Next, let $\boldsymbol{T}$ be a random (multi-)set formed by choosing $m$ uniformly random elements of ${\mathbb F}_2^n$. Consider the event $E_B$ that $\boldsymbol{T} \subseteq B$. Since $B$ has volume at least $\alpha$ we have $\mathop{\bf Pr}[E_B] \geq \alpha^m$. Further, conditioned on $E_B$ the distribution of $\boldsymbol{T}$ is precisely that of the random multiset $\boldsymbol{S}$ we just analyzed. Thus we may conclude that for each fixed $\varphi_B \in \Phi$, \[ \mathop{\bf Pr}_{\boldsymbol{T}}[\boldsymbol{T} \text{ is a good $B$-sampler for $\mathcal{F}$}] \geq \frac12 \alpha^m. \] It follows immediately that there must exist some $T$ which is a good $B$-sampler for $\mathcal{F}$ for at least a $\frac12 \alpha^m = \alpha^{O(\log(1/\delta)/\epsilon^2)}$ fraction of $\varphi_B \in \Phi$. These $\varphi_B$’s will constitute our subcollection $\Phi’$. What we have just shown is that for any $\varphi \in \Phi’$, \[ | \mathop{\bf E}_{\boldsymbol{y} \sim T}[f(\boldsymbol{y})] – \mathop{\bf E}_{\boldsymbol{y} \sim \varphi}[f(\boldsymbol{y})]| \leq \epsilon \quad \text{for all but at most a $2\delta$ fraction of $f \in \mathcal{F}$}. \] Using the triangle inequality we may conclude that for any $\varphi, \psi \in \Phi’$, \[ | \mathop{\bf E}_{\boldsymbol{y} \sim \varphi}[f(\boldsymbol{y})] – \mathop{\bf E}_{\boldsymbol{y} \sim \psi}[f(\boldsymbol{y})]| \leq 2\epsilon \quad \text{for all but at most a $4\delta$ fraction of $f \in \mathcal{F}$}. \] This completes the proof (after adjusting the constants on $\epsilon$ and $\delta$). $\Box$

An almost immediate corollary is that if $A$ is a large set then there is a somewhat large set $Z$ such that $\varphi_{z+A} * f$ is “close” to $\varphi_{A} * f$ for all $z \in Z$. Let’s first define the appropriate notion of closeness, then give the corollary.
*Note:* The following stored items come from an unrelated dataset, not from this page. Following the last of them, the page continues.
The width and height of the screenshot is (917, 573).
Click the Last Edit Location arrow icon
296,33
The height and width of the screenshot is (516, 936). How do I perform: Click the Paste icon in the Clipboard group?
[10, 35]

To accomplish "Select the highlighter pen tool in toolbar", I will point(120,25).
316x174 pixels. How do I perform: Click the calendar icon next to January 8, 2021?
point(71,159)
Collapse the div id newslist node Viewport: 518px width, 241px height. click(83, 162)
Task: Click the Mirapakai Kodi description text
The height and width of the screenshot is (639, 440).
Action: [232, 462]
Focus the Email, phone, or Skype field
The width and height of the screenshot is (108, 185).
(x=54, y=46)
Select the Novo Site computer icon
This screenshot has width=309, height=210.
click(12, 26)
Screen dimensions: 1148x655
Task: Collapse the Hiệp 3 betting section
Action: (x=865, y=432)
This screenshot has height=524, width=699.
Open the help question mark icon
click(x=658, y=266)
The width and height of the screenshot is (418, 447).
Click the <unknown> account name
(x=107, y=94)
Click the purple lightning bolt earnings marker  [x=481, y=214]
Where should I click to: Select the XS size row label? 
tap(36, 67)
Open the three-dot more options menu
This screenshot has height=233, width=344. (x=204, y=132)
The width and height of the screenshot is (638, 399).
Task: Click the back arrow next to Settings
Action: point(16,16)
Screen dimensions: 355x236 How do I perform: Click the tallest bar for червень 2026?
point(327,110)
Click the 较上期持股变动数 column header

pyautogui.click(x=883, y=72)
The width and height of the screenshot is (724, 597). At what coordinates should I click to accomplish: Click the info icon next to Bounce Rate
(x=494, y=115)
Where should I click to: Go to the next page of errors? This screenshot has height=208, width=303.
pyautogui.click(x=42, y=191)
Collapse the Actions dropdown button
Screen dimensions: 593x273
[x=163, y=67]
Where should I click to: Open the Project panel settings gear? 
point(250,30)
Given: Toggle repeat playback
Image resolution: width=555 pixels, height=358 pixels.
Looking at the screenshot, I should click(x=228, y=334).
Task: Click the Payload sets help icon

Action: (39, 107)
Definition 2Let $f, g : {\mathbb F}_2^n \to {\mathbb R}$. We write $\displaystyle f \mathop{\approx}^{\epsilon,\delta} g$ to denote that $|f(x) – g(x)| \leq \epsilon$ for all but at most a $\delta$ fraction of $x \in {\mathbb F}_2^n$.

Corollary 3Fix $0 < \epsilon, \delta \leq 1/2$. Let $f : {\mathbb F}_2^n \to [-1,1]$ and let $A \subseteq {\mathbb F}_2^n$ have volume $0 < \alpha \leq 1/2$. Then there exists a set $Z \subseteq {\mathbb F}_2^n$ of volume at least $\alpha^{O(\log(1/\delta)/\epsilon^2)}$ such that \[ \varphi_{z+A} * f \ \ \mathop{\approx}^{\epsilon, \delta} \ \ \varphi_{A} * f \] for all $z \in Z$.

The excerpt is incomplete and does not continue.